Только не обвиняйте меня. И освободившись от этого бремени, предоставив судье думать все, что ему угодно, она наконец спокойно и крепко заснула, впервые за все время своего пребывания в тюрьме.
Ольга Александровна была женщиной с недюжинным умом, который френолог охарактеризовал как «крестьянскую смекалку». Она быстро научилась отмечать прошедшие дни, делая ногтем царапины
Пережив всех заключенных, кто уже находился здесь, когда ее привезли, она считалась теперь «старожилом». Она решила, что настало наконец время выбираться домой, и принялась наблюдать за происходящим.
По правилам при раздаче пищи молчаливые надзирательницы должны были надевать капюшоны, полностью скрывающие лицо, но оставляющие глаза, поскольку даже графине пришлось согласиться, что им нужно было видеть, куда они идут. Однако ей хотелось, чтобы надзирательницы были безымянными инструментами, лишенными личных особенностей, и потому они не поднимали глаз, даже подавая еду или открывая клетки, чтобы выпустить женщин на прогулку.
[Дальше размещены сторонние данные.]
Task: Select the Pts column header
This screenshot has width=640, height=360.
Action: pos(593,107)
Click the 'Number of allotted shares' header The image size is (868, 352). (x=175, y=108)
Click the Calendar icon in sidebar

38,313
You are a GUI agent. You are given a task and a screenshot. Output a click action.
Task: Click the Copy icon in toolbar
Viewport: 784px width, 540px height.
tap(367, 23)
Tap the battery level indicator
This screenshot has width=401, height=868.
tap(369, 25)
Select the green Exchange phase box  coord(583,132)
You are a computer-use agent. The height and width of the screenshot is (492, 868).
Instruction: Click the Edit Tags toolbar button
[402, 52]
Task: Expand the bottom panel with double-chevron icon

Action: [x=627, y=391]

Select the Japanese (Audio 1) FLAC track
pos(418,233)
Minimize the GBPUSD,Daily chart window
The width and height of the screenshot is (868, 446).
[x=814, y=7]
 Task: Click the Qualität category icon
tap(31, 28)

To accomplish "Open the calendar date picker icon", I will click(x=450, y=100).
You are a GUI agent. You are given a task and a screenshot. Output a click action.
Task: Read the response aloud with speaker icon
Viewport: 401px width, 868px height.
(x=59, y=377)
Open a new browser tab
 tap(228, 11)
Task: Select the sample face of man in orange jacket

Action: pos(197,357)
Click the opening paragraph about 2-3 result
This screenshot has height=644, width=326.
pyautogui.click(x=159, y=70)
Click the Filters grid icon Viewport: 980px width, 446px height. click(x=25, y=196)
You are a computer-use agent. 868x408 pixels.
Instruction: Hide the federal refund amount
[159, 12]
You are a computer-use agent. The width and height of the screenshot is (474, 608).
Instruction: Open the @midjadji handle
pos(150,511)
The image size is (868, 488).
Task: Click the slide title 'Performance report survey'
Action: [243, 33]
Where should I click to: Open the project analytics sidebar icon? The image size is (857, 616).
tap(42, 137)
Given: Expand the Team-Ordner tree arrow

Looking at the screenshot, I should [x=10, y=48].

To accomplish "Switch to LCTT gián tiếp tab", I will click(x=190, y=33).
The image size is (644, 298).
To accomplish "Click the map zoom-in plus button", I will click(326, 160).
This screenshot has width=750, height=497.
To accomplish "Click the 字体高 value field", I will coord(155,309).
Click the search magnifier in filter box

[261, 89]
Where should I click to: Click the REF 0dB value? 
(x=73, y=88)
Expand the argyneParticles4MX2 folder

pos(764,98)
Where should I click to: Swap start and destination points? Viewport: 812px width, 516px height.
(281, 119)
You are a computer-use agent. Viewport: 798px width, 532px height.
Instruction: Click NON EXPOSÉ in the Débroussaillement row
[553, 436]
Однако их руки в перчатках, просовывающие сквозь прутья подносы с едой, были в пределах досягаемости. Ольга Александровна, работавшая в прошлой жизни швеей, обладала тонкими, изящными пальцами и к тому же общительным характером. И хотя ей было отказано в речи и взглядах, она все же надеялась, что сумеет дотронуться до одной из сокамерниц (Ольга Александровна, сидя и думая, думая и сидя под тиканье часов, отмечающих дни, которые складывались в недели, месяцы и годы, пришла к выводу, что охранницы – такие же жертвы этого заведения, как и она сама).
В то утро она сидела у решетки в ожидании завтрака, поглядывая то на вращающуюся графиню, то на часы, и, когда минутная стрелка приблизилась к двенадцати, ударил колокол и решетка с металлическим грохотом открылась, она просунула свою безупречную руку (а она была именно такой) в щель и сжала руку в кожаной перчатке, держащую поднос.
От прикосновения белых пальцев Ольги Александровны рука в черной перчатке дрогнула. Ободренная Ольга Александровна сжала перчатку поласковее. С решительностью, которой Ольга Александровна не ожидала, женщина в капюшоне подняла глаза, и их взгляды встретились.
Прозвонил колокол, решетка опустилась, и Ольга Александровна осталась без завтрака, потому что поднос упал на пол за пределами камеры и каша разлилась, но ей было не до завтрака.
За шторами горел свет, но графиня, должно быть, задремала, потому что явно не заметила этого молчаливого диалога. И в тот момент, даже до того, как распахнулись ворота и выпустили их, как рано или поздно и было бы после этого прикосновения, – именно в тот момент Ольга Александровна поняла, что кто бы ни был ее обвинитель, он снял с нее все обвинения.
В тот же вечер, после отважного, хотя и осуществленного украдкой, обмена взглядами, в выскобленной изнутри горбушке хлеба Ольга Александровна нашла записку. Она пожирала слова любви с большим упоением, чем ела бы хлеб, место которого они занимали, и вполне ими насытилась. В камере, разумеется, не было ни карандаша, ни ручки, но как раз в это время у нее были месячные, и – вот она, чисто женская находчивость! – обмакнув палец в кровь, она нацарапала короткий ответ на обратной стороне записки и вернула ее в непреложной закрытости туалетного ведра тем карим глазам, которые узнала бы теперь среди тысяч и тысяч карих глаз.